• [CHALLENGE]:
Replace every instance of "Instruction" with "Command" in the data below, leaving everything else unchanged.

[Pointing data for text and interface items]
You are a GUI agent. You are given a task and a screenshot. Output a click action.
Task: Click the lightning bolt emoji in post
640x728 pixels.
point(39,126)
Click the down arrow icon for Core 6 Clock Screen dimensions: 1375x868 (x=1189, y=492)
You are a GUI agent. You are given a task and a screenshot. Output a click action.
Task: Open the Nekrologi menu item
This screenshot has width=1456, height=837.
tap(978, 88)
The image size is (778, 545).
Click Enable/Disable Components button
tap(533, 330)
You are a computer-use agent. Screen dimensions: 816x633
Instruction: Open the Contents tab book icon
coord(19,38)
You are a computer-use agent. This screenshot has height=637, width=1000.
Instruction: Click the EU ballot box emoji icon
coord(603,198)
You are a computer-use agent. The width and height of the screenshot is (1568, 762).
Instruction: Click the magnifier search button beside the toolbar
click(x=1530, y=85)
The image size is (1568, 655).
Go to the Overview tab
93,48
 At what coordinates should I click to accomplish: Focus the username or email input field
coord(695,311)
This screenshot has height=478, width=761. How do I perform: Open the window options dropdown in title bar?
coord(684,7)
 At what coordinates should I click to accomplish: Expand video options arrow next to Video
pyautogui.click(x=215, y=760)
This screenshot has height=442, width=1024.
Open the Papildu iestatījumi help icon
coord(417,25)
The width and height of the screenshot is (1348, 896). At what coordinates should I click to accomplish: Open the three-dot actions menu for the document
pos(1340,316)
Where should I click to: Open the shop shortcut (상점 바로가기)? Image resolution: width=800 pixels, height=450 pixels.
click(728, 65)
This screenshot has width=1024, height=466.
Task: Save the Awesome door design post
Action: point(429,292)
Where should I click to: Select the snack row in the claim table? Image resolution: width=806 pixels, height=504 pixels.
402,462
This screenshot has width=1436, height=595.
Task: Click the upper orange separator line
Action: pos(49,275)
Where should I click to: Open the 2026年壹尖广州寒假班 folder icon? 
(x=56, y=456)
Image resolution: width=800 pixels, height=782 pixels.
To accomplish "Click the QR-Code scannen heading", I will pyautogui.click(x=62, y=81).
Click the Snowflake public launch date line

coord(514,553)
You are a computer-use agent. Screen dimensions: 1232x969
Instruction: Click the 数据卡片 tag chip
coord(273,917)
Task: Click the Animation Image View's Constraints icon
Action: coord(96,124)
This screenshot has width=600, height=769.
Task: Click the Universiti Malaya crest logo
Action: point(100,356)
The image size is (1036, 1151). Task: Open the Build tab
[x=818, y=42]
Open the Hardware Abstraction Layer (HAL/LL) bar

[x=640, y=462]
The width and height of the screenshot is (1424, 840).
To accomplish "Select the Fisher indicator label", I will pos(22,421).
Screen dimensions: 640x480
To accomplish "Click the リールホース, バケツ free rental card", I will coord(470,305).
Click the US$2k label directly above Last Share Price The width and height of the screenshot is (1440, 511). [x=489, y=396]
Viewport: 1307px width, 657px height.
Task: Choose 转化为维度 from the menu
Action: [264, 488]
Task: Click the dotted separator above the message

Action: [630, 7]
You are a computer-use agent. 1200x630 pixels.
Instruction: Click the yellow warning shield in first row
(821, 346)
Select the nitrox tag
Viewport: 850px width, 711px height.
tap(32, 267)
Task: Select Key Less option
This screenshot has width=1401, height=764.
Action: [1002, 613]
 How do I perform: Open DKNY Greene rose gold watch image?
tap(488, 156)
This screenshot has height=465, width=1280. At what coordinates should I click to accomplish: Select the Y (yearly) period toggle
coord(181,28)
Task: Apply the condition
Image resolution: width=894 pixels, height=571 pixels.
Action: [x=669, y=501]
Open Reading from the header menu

• [OUTPUT]:
You are a GUI agent. You are given a task and a screenshot. Output a click action.
Task: Click the lightning bolt emoji in post
640x728 pixels.
point(39,126)
Click the down arrow icon for Core 6 Clock Screen dimensions: 1375x868 (x=1189, y=492)
You are a GUI agent. You are given a task and a screenshot. Output a click action.
Task: Open the Nekrologi menu item
This screenshot has width=1456, height=837.
tap(978, 88)
The image size is (778, 545).
Click Enable/Disable Components button
tap(533, 330)
You are a computer-use agent. Screen dimensions: 816x633
Command: Open the Contents tab book icon
coord(19,38)
You are a computer-use agent. This screenshot has height=637, width=1000.
Command: Click the EU ballot box emoji icon
coord(603,198)
You are a computer-use agent. The width and height of the screenshot is (1568, 762).
Command: Click the magnifier search button beside the toolbar
click(x=1530, y=85)
The image size is (1568, 655).
Go to the Overview tab
93,48
 At what coordinates should I click to accomplish: Focus the username or email input field
coord(695,311)
This screenshot has height=478, width=761. How do I perform: Open the window options dropdown in title bar?
coord(684,7)
 At what coordinates should I click to accomplish: Expand video options arrow next to Video
pyautogui.click(x=215, y=760)
This screenshot has height=442, width=1024.
Open the Papildu iestatījumi help icon
coord(417,25)
The width and height of the screenshot is (1348, 896). At what coordinates should I click to accomplish: Open the three-dot actions menu for the document
pos(1340,316)
Where should I click to: Open the shop shortcut (상점 바로가기)? Image resolution: width=800 pixels, height=450 pixels.
click(728, 65)
This screenshot has width=1024, height=466.
Task: Save the Awesome door design post
Action: point(429,292)
Where should I click to: Select the snack row in the claim table? Image resolution: width=806 pixels, height=504 pixels.
402,462
This screenshot has width=1436, height=595.
Task: Click the upper orange separator line
Action: pos(49,275)
Where should I click to: Open the 2026年壹尖广州寒假班 folder icon? 
(x=56, y=456)
Image resolution: width=800 pixels, height=782 pixels.
To accomplish "Click the QR-Code scannen heading", I will pyautogui.click(x=62, y=81).
Click the Snowflake public launch date line

coord(514,553)
You are a computer-use agent. Screen dimensions: 1232x969
Command: Click the 数据卡片 tag chip
coord(273,917)
Task: Click the Animation Image View's Constraints icon
Action: coord(96,124)
This screenshot has width=600, height=769.
Task: Click the Universiti Malaya crest logo
Action: point(100,356)
The image size is (1036, 1151). Task: Open the Build tab
[x=818, y=42]
Open the Hardware Abstraction Layer (HAL/LL) bar

[x=640, y=462]
The width and height of the screenshot is (1424, 840).
To accomplish "Select the Fisher indicator label", I will pos(22,421).
Screen dimensions: 640x480
To accomplish "Click the リールホース, バケツ free rental card", I will coord(470,305).
Click the US$2k label directly above Last Share Price The width and height of the screenshot is (1440, 511). [x=489, y=396]
Viewport: 1307px width, 657px height.
Task: Choose 转化为维度 from the menu
Action: [264, 488]
Task: Click the dotted separator above the message

Action: [630, 7]
You are a computer-use agent. 1200x630 pixels.
Command: Click the yellow warning shield in first row
(821, 346)
Select the nitrox tag
Viewport: 850px width, 711px height.
tap(32, 267)
Task: Select Key Less option
This screenshot has width=1401, height=764.
Action: [1002, 613]
 How do I perform: Open DKNY Greene rose gold watch image?
tap(488, 156)
This screenshot has height=465, width=1280. At what coordinates should I click to accomplish: Select the Y (yearly) period toggle
coord(181,28)
Task: Apply the condition
Image resolution: width=894 pixels, height=571 pixels.
Action: [x=669, y=501]
Open Reading from the header menu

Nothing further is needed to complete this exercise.